Sobre a tarefa
No texto sobre o caso de Rosa, transcreva o trecho que se inicia com as palavras "Além de propor" e termina com "atingiu sua casa.", trocando "reunião" por "audiência".

Em maio do ano passado, quando a paciente estava abandonada no Barros Barreto há seis meses, as áreas social e jurídica do hospital, com apoio do MPE, conseguiram reunir a irmã de Rosa, com a psicóloga da Funpapa, Graciete Souza e o corpo clínico e multidisciplinar do Barros Barreto. No relatório social assinado pelas assistentes sociais Soraya Galvão e Sônia Guedes, que acompanharam o caso, a irmã de Rosa reafirma que “não tem condições financeiras e emocionais de cuidar dela”, e que também não havia reconstruído a casa, destruída meses antes por um incêndio. Foi oferecido à família o encaminhamento para o receber o cheque moradia para a reconstrução da residência, além de uma cadeira de rodas para Rosa, que também passaria a receber o benefício da Previdência Social por ser deficiente física. A irmã registrou em ata que iria pensar na proposta até a reunião seguinte, marcada meses depois, mas não levou Rosa para casa.
Além de propor todas essas alternativas, a Funpapa registrou que “não possui suporte físico, espaço adequado e nem profissionais para receber e cuidar de paciente paraplégico”. Na outra reunião, três meses depois, também com participação do Ministério Público, foram novamente confirmados os benefícios aos quais a paciente tem direito, e mais uma vez a resposta da irmão de Rosa foi de que não poderia receber e cuidar da própria irmã, que ficou paraplégica quatro meses antes da internação, após ser alvejada com um tiro. A família alega que na ocasião Rosa seria usuária de drogas, e que o tiro provavelmente teria sido por ordem de traficantes, assim como o incêndio que atingiu sua casa.

Material apresentado
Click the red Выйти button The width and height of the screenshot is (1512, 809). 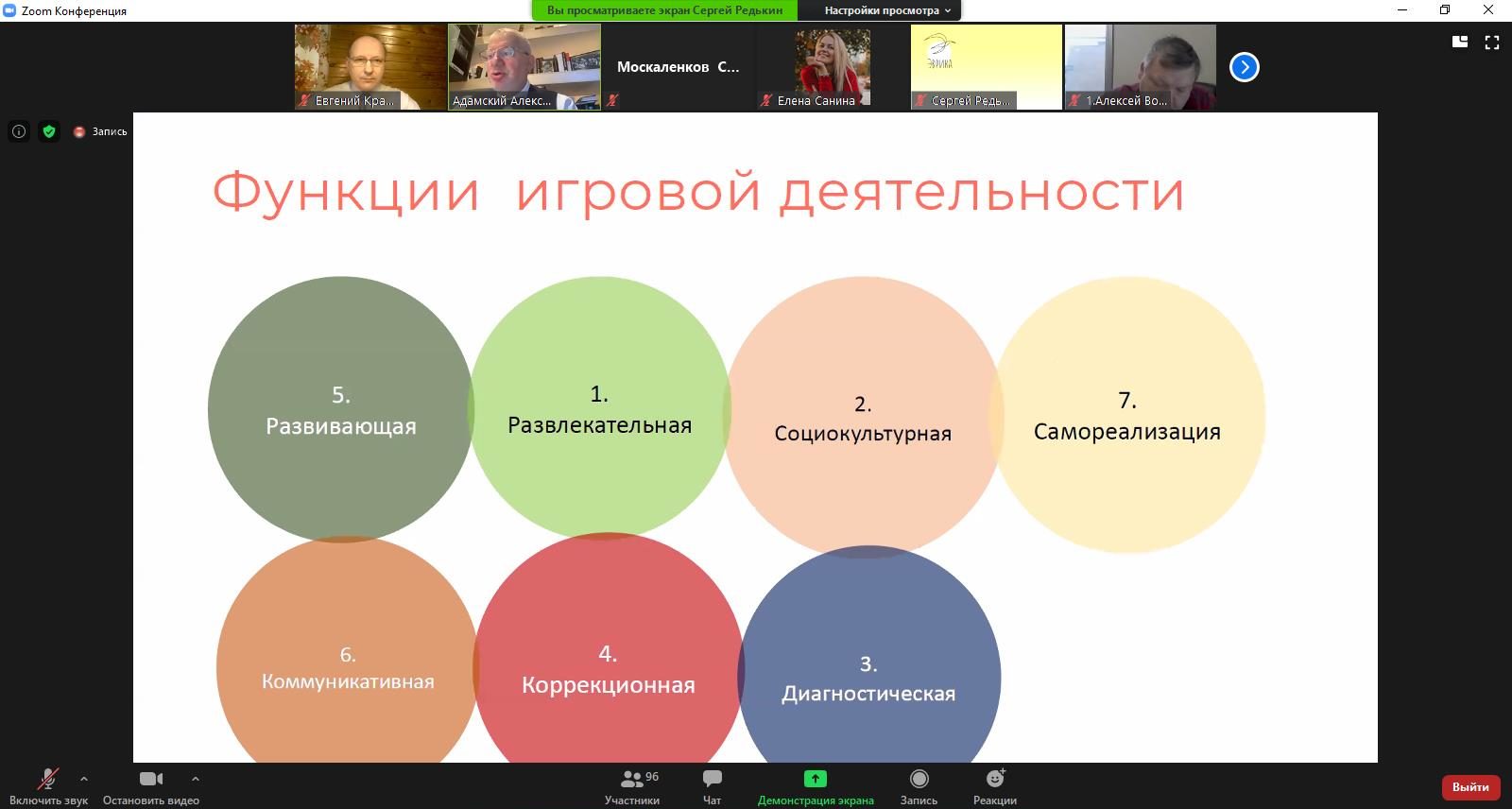click(x=1470, y=786)
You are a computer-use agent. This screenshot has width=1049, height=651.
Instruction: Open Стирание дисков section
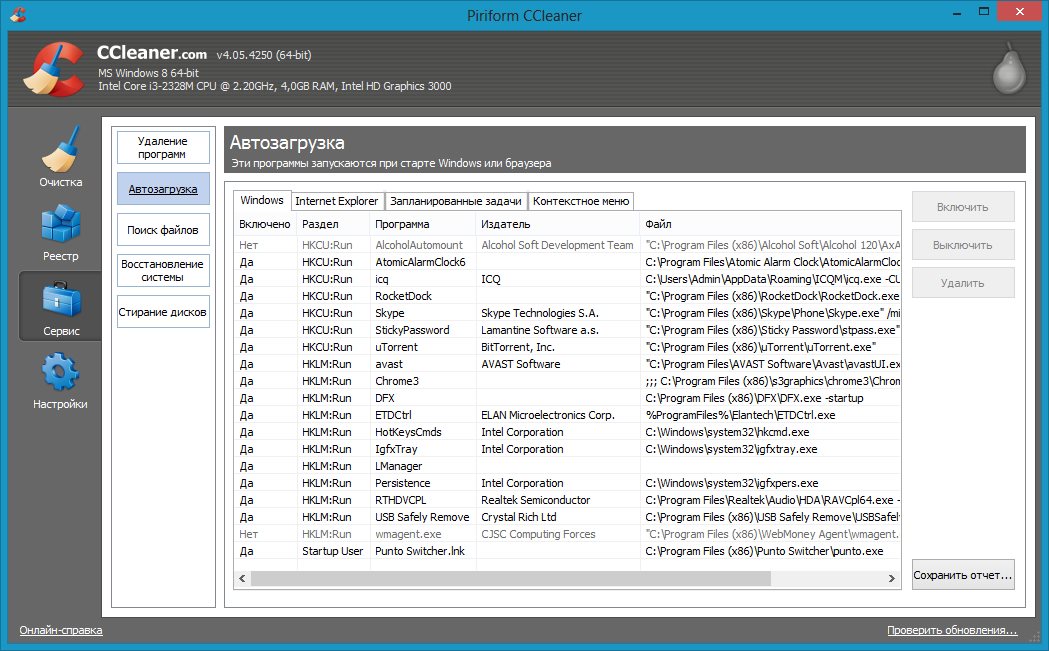(x=162, y=312)
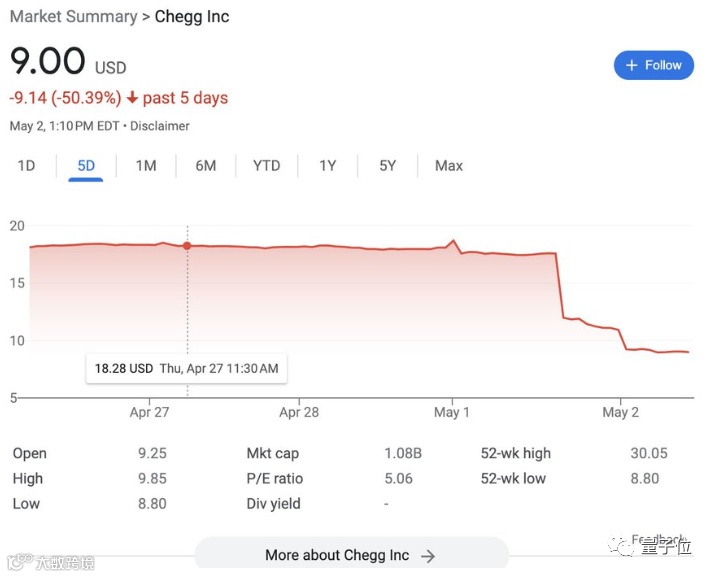Select the 5D time range tab
This screenshot has height=577, width=714.
click(x=86, y=166)
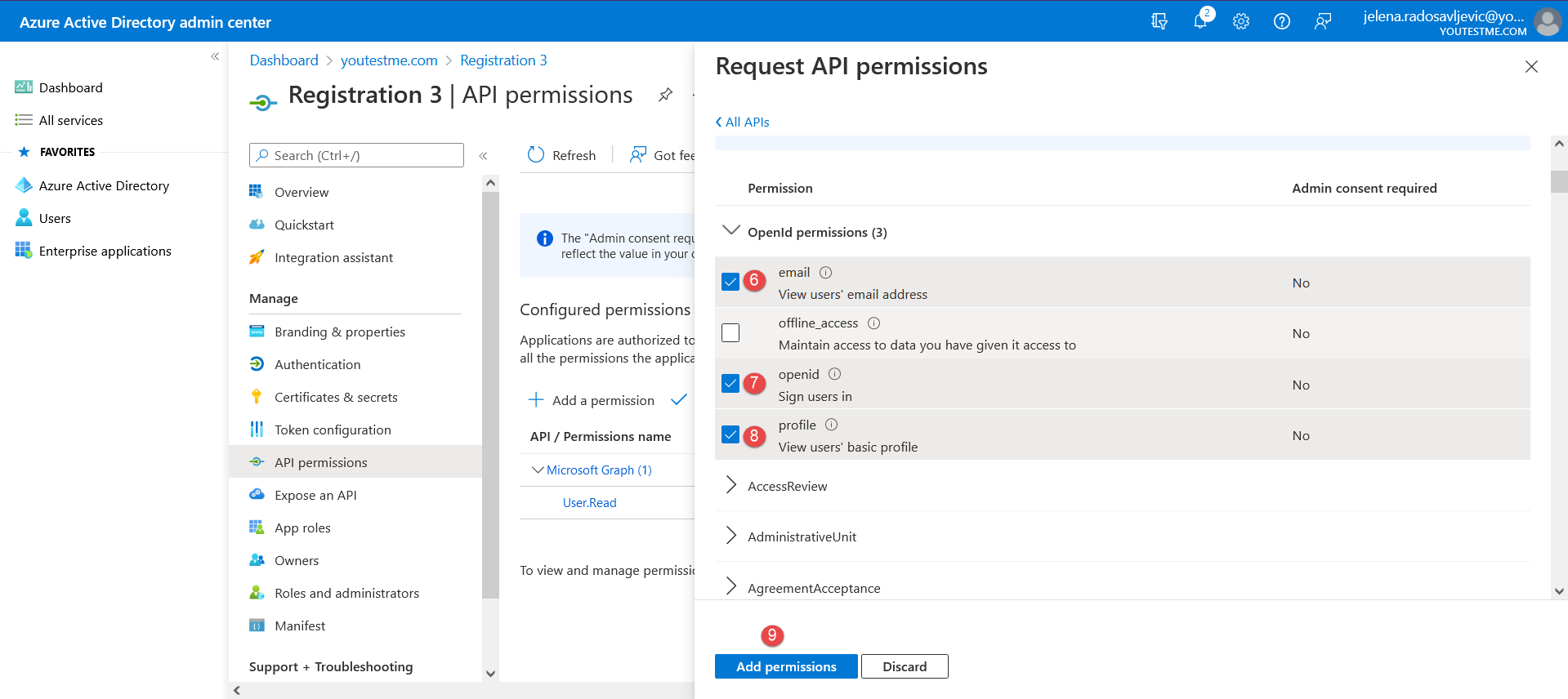This screenshot has width=1568, height=699.
Task: Collapse the OpenId permissions section
Action: click(x=731, y=232)
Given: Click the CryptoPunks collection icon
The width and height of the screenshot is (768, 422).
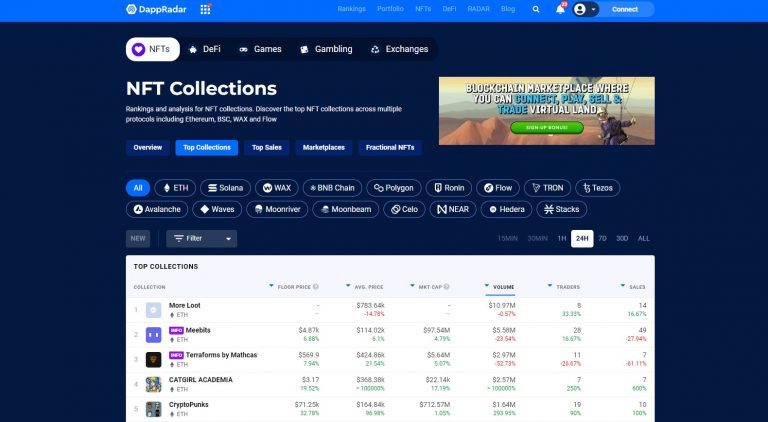Looking at the screenshot, I should (153, 409).
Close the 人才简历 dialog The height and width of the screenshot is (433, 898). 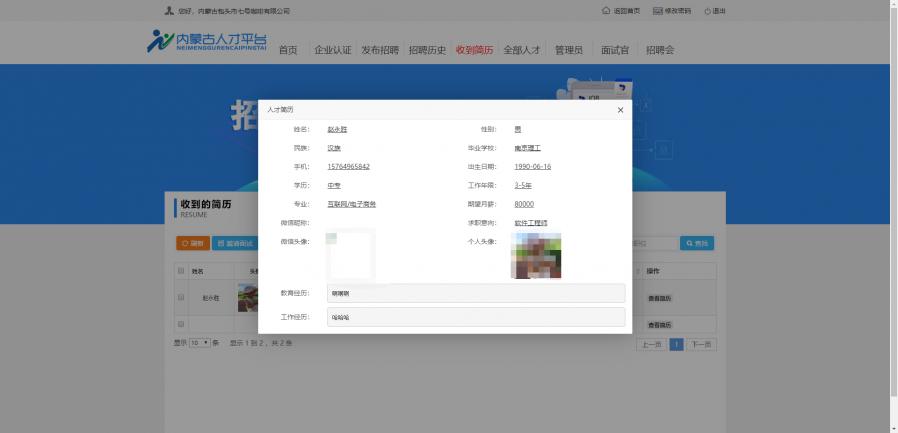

Resposta do exercício
Além de propor todas essas alternativas, a Funpapa registrou que “não possui suporte físico, espaço adequado e nem profissionais para receber e cuidar de paciente paraplégico”. Na outra audiência, três meses depois, também com participação do Ministério Público, foram novamente confirmados os benefícios aos quais a paciente tem direito, e mais uma vez a resposta da irmão de Rosa foi de que não poderia receber e cuidar da própria irmã, que ficou paraplégica quatro meses antes da internação, após ser alvejada com um tiro. A família alega que na ocasião Rosa seria usuária de drogas, e que o tiro provavelmente teria sido por ordem de traficantes, assim como o incêndio que atingiu sua casa.